吐息を耳に注ぎ込まれるようにされていた。
「あうっ……あっあっ」
 前のくびれまで指で愛撫され、追い詰められる。弾力のある肉の棒が震えてぴくぴくと揺れた。
「くっ……」
 三蔵が八戒の身体の上で苦悶の表情を浮かべた。
肉筒がねっとりとからみついてくるのだ。淫らだ。
「感じてるのか。感じてるんだな」
 八戒が感じるたび、引き絞るような蠢きをそこは繰りかえした。いつの間にか、三蔵の体温に、そして容に馴染み、三蔵の好みに慣らされてゆく。三蔵専用の淫らな孔。
「ああっ」
 俺のものだ。俺のだ。俺はお前が
 最後の方の言葉は耳に直接注ぎ込まれ、八戒は陶然とした。心だけでなく身体も蕩けてしまう。
「さん……」
 腰を打ち付けられて八戒が達した。奥に三蔵のを挿入される感触に、まだ慣れないが、満たされる感覚に酔った。だくだくと白濁液を吐き出して、腰を震わせる。
「っく……」
 三蔵も、間を置かずに八戒の中へ自分の熱い想いと体液を注ぎ込んだ。
「あ……」
「八戒。八戒……」
 そのまま、三蔵は八戒を抱えるようにして寝台に倒れ込んだ。ぬる、と勢いで白濁液を吐きつくした三蔵のが下の口から外れる。ちゅぽん。淫らな音。

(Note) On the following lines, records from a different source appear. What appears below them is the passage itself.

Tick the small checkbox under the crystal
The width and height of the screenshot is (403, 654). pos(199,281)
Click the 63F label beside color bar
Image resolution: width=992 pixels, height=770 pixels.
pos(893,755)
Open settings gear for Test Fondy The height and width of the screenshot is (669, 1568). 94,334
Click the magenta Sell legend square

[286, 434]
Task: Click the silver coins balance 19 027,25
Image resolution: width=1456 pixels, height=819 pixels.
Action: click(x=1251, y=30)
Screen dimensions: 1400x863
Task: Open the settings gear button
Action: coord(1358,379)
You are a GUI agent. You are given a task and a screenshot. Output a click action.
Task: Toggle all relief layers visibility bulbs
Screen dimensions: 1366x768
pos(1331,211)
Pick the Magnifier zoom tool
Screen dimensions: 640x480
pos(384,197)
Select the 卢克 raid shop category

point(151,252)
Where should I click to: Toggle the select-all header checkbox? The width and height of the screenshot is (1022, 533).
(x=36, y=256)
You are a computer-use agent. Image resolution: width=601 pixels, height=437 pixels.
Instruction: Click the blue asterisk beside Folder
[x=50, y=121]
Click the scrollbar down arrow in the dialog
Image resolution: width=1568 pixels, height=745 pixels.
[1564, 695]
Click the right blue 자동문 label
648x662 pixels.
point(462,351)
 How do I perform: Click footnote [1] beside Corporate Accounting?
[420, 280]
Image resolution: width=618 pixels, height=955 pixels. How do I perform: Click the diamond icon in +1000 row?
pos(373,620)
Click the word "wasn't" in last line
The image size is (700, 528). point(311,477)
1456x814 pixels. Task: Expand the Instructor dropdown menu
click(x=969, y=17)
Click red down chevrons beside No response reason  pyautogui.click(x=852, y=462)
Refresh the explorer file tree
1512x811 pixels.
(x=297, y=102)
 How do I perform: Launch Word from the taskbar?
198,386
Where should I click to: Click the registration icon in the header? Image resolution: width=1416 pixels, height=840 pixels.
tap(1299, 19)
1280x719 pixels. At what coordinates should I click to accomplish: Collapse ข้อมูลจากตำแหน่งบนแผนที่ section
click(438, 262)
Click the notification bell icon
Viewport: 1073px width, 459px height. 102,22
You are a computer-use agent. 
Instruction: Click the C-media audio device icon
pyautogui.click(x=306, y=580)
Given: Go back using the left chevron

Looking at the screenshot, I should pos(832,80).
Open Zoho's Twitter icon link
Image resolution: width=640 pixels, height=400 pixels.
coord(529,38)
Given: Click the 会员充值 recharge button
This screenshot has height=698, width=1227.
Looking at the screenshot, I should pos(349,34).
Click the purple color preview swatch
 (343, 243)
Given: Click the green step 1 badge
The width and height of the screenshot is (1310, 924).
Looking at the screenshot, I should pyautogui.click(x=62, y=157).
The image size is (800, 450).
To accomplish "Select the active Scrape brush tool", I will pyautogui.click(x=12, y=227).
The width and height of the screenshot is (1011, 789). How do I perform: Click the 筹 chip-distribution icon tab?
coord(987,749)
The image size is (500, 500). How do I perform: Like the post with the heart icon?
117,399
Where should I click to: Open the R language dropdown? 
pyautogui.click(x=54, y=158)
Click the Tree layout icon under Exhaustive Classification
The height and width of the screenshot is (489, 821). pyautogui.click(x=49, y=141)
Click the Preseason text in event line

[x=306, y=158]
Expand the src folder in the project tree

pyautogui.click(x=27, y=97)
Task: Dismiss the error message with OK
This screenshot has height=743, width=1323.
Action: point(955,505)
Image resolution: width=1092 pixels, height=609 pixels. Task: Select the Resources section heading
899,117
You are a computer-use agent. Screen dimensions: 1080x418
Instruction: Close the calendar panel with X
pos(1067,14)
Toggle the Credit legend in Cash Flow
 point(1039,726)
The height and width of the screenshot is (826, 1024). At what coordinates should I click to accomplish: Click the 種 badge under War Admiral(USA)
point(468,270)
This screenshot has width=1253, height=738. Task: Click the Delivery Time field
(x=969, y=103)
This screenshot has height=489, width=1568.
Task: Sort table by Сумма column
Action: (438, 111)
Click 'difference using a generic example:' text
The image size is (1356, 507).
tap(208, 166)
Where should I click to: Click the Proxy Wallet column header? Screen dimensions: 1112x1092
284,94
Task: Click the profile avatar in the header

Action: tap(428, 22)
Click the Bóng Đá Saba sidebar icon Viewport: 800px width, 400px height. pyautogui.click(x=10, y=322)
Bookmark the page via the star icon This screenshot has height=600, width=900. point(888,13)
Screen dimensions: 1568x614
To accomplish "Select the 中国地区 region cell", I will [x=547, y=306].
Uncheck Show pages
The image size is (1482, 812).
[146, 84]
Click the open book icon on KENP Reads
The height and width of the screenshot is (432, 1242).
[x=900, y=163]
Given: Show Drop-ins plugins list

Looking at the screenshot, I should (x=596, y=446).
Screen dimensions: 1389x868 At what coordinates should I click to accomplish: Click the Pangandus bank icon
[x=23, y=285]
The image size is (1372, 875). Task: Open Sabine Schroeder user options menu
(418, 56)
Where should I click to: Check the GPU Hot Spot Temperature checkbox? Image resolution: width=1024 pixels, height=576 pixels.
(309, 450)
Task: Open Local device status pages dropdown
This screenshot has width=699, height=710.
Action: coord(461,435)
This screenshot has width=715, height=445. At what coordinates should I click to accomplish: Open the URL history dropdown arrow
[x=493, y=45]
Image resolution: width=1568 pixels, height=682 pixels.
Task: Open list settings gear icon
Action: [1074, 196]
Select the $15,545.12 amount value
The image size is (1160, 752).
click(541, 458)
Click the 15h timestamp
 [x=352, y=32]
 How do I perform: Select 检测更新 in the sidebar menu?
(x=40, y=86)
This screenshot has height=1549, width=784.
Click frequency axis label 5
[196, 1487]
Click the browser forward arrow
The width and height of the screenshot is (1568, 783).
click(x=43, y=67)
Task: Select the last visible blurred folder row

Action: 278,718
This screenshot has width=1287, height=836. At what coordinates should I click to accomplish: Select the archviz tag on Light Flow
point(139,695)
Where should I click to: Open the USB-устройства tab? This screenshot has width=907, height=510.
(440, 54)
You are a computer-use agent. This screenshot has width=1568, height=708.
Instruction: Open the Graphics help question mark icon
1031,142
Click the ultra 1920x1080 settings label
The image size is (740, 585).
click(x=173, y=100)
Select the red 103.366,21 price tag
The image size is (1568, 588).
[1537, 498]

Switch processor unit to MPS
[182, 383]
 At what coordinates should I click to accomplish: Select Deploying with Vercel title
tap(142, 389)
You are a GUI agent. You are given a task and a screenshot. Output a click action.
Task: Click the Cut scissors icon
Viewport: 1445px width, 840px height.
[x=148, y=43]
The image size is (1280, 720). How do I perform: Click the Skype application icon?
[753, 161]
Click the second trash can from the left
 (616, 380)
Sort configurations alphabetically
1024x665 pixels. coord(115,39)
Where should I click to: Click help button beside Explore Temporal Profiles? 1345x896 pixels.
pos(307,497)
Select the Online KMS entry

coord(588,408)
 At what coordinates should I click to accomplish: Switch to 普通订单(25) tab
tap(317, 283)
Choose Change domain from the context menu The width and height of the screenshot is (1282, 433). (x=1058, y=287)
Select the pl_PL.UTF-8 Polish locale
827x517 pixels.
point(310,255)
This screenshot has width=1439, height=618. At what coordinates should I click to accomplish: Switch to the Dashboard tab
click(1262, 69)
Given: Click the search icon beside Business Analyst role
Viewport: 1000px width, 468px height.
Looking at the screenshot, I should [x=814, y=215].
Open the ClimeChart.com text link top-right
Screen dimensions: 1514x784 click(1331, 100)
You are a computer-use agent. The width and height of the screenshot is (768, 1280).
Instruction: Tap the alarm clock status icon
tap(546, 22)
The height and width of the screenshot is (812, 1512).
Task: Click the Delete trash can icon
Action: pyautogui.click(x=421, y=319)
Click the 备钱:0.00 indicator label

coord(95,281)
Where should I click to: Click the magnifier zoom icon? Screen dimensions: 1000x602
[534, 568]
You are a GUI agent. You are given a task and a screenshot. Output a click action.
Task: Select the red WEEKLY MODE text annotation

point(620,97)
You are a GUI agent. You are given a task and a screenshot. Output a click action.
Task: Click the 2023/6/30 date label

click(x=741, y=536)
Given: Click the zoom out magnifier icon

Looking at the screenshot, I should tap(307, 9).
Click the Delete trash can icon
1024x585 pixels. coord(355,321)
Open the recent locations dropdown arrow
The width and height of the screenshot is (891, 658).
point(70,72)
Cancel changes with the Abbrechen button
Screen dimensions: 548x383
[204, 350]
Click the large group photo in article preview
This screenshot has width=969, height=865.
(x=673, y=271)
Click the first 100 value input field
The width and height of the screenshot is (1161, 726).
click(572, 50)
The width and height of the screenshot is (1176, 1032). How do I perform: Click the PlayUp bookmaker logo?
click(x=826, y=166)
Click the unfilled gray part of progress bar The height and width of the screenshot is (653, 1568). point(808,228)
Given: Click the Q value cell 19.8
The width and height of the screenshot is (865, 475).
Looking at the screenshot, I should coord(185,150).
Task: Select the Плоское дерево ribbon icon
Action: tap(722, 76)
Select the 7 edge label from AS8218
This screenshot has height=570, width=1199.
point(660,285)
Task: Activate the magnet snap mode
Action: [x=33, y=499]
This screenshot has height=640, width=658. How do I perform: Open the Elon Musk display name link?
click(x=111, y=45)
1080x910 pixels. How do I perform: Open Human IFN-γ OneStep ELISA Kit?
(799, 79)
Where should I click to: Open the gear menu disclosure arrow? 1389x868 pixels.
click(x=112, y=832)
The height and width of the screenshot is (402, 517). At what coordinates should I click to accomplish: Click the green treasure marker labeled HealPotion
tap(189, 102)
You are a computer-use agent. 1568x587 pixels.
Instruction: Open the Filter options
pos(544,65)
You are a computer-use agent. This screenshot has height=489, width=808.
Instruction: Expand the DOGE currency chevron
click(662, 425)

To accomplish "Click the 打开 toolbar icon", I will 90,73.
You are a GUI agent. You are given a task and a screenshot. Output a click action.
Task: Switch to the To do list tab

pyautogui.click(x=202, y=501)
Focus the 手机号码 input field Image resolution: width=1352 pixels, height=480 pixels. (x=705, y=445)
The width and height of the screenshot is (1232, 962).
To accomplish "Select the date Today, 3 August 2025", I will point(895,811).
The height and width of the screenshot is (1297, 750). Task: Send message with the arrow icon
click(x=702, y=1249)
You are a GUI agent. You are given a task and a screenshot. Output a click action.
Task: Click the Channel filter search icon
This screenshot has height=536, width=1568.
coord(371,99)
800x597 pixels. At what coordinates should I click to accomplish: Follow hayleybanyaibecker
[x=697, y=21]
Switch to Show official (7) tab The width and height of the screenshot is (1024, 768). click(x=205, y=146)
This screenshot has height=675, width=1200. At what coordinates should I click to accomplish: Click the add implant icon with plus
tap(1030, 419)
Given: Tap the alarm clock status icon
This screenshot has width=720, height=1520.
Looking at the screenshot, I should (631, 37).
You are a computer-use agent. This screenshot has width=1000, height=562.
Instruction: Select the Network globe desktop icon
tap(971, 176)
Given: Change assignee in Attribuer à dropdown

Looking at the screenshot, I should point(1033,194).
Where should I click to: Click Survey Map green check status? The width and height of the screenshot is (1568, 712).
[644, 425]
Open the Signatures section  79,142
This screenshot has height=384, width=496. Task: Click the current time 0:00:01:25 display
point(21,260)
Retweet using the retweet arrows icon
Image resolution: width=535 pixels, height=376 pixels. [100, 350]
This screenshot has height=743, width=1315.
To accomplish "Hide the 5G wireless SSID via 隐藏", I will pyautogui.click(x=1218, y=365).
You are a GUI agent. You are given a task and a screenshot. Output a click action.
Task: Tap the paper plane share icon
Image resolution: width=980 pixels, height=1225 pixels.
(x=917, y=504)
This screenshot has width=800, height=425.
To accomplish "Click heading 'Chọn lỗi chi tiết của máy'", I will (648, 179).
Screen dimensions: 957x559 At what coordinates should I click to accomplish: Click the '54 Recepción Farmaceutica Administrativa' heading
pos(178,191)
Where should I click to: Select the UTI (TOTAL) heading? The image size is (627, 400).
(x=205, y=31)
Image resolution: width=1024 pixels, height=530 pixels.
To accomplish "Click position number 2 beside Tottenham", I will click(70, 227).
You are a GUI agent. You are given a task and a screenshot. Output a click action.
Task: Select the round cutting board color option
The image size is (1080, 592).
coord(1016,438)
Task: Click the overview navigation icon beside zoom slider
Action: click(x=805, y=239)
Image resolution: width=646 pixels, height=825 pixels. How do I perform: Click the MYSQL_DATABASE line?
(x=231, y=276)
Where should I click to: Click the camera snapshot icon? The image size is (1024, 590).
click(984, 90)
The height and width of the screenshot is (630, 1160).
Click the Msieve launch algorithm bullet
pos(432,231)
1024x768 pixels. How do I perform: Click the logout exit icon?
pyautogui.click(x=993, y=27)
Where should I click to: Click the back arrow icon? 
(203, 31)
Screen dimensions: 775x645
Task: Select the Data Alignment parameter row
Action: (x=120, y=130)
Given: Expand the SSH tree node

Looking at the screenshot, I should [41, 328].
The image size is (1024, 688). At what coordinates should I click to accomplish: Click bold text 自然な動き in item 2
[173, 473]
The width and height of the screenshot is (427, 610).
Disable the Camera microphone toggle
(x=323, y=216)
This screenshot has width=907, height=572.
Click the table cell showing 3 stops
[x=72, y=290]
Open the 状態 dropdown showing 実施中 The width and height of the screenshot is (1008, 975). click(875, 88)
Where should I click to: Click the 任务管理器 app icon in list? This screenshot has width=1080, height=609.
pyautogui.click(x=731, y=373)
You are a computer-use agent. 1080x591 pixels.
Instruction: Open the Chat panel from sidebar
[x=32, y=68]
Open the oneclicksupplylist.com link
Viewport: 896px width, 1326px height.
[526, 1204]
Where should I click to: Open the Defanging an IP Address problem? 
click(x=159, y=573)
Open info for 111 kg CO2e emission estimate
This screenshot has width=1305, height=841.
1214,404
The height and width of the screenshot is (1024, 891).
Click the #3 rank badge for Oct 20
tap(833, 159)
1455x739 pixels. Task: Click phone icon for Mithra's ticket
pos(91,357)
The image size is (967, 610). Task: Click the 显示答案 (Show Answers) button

粘着質で卑猥な音が立つ。
「あ……くぅっ」
 抜ける感触にすら感じるのだろう。とろとろと肉の環から、三蔵の体液を垂れ流し、聞き分けのない肉体を震わせ、歯を噛み締めるようにして耐えている。
「あっ……ああ」
 ごぽ、ごぽ……三蔵の白濁液に尻を汚され、自分自身も達して精液まみれになっている。身体の前も後ろも淫らな体液まみれになってひどい有様だった。それなのに、そんな八戒は……ひどく綺麗だった。
「八戒」
 三蔵は緑の瞳を覗き込んで唾を飲んだ。我慢できなかった。再び、その身体を優しく、しかし有無を言わさず押さえ込んだ。
「あっあっも……許し」
 この卑猥な肉筒が自分の性器の容に変わってしまうくらい、抱いてしまいたい。凶暴な肉欲に、脳神経が白く焼き尽くされそうだった。
 もう、幾ら抱いても気が済まなかった。